Pour les besoins de l’étude, les chercheurs présentaient 10 concepts aux participants et leur demandaient de les évaluer de 1 à 5 allant de « jamais entendu parler » jusqu’à « je vois très bien ce que signifie ce concept », afin de mesurer leur connaissance desdits concepts. Six de ces 10 concepts tels que la théorie de la sélection sexuelle ou la théorie de la relativité générale, étaient authentiques. Les 4 autres, l’échelle subjonctive, la fraction déclarative, l’autonomie génétique et l’acceptation neuronale n’étaient que pure invention pour les besoins de l’exercice. La volonté de chaque participant de baratiner a ensuite été mesurée en s’appuyant sur ceux qui disaient connaître ces concepts inventés.

Pour déterminer leur capacité à baratiner, les chercheurs ont demandé à un groupe constitué de 534 participants de produire l’explication la plus convaincante et satisfaisante possible pour chacun de ces concepts. On leur demandait de ne pas se préoccuper de savoir si c’était vraiment vrai, mais simplement d’être créatifs et convaincants dans leur explication.

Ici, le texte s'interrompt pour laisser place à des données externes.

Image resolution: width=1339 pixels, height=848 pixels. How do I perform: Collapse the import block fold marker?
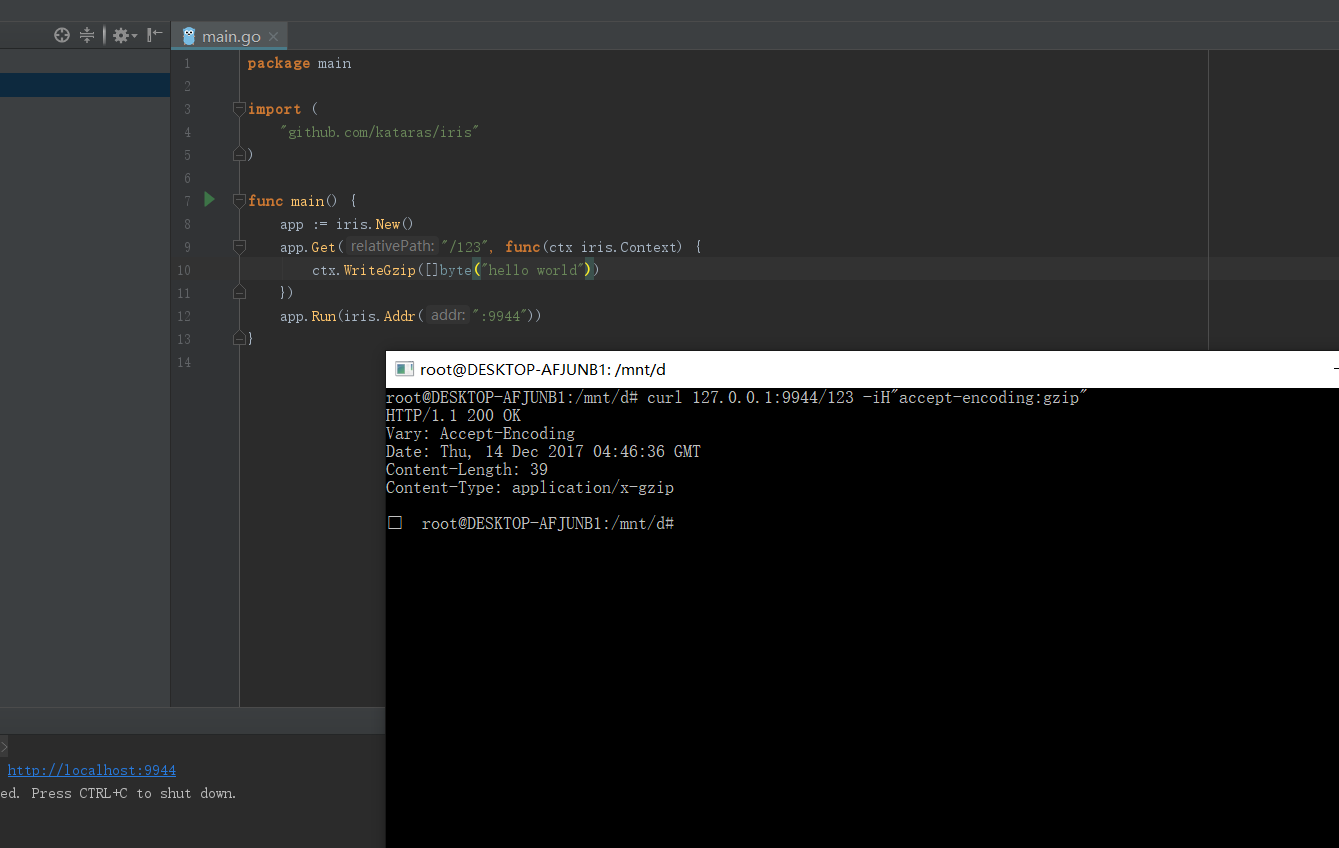(x=238, y=108)
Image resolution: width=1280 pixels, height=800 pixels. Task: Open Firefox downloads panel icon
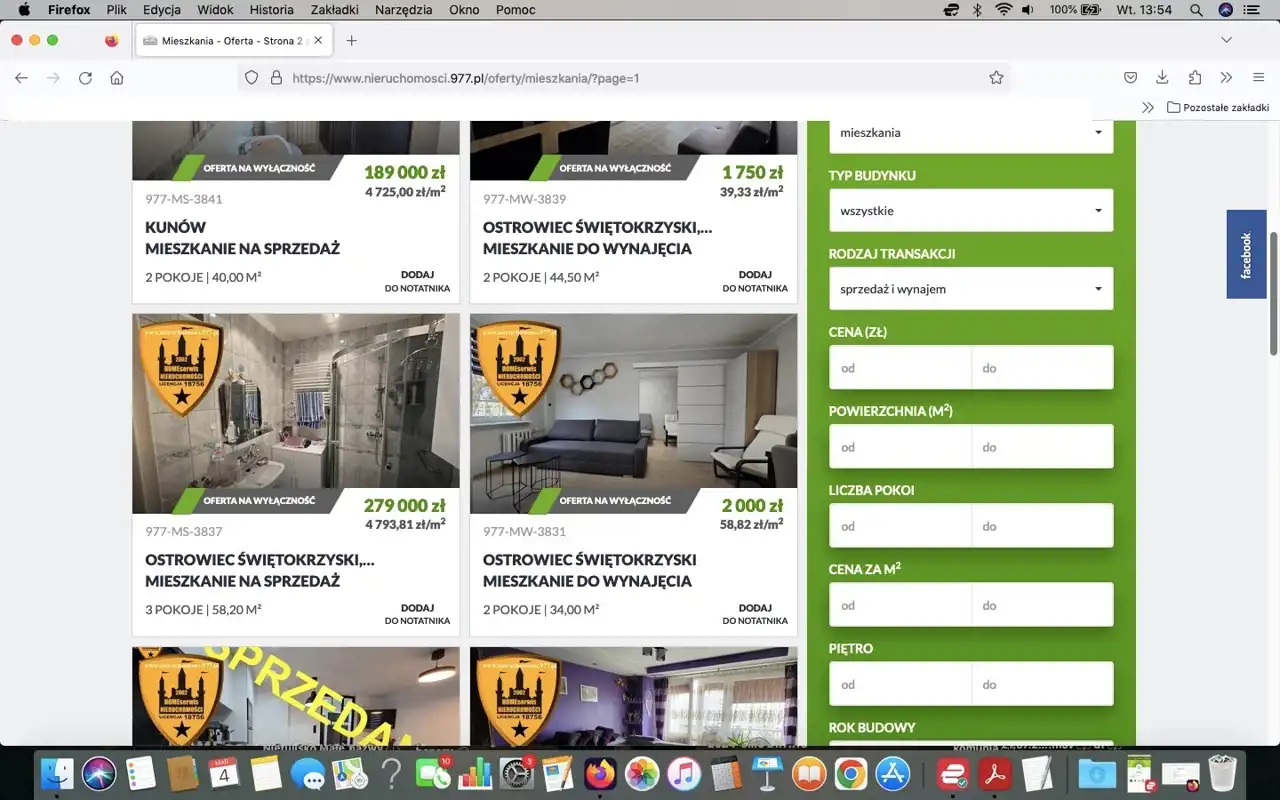[x=1162, y=78]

Ensuite, un autre groupe réduit de participants, les « évaluateurs de baratin, » devaient évaluer combien ces explications leur paraissaient précises ou satisfaisantes, en les notant de 1 à 5. D’abord la précision, qui allait de « pas du tout précise » à « très précise ». Puis la construction de ces explications, qui allait de « pas du tout satisfaisante » à « très satisfaisante ». Les évaluateurs de baratin devaient ensuite essayer de déterminer l’intelligence des participants du groupe des baratineurs.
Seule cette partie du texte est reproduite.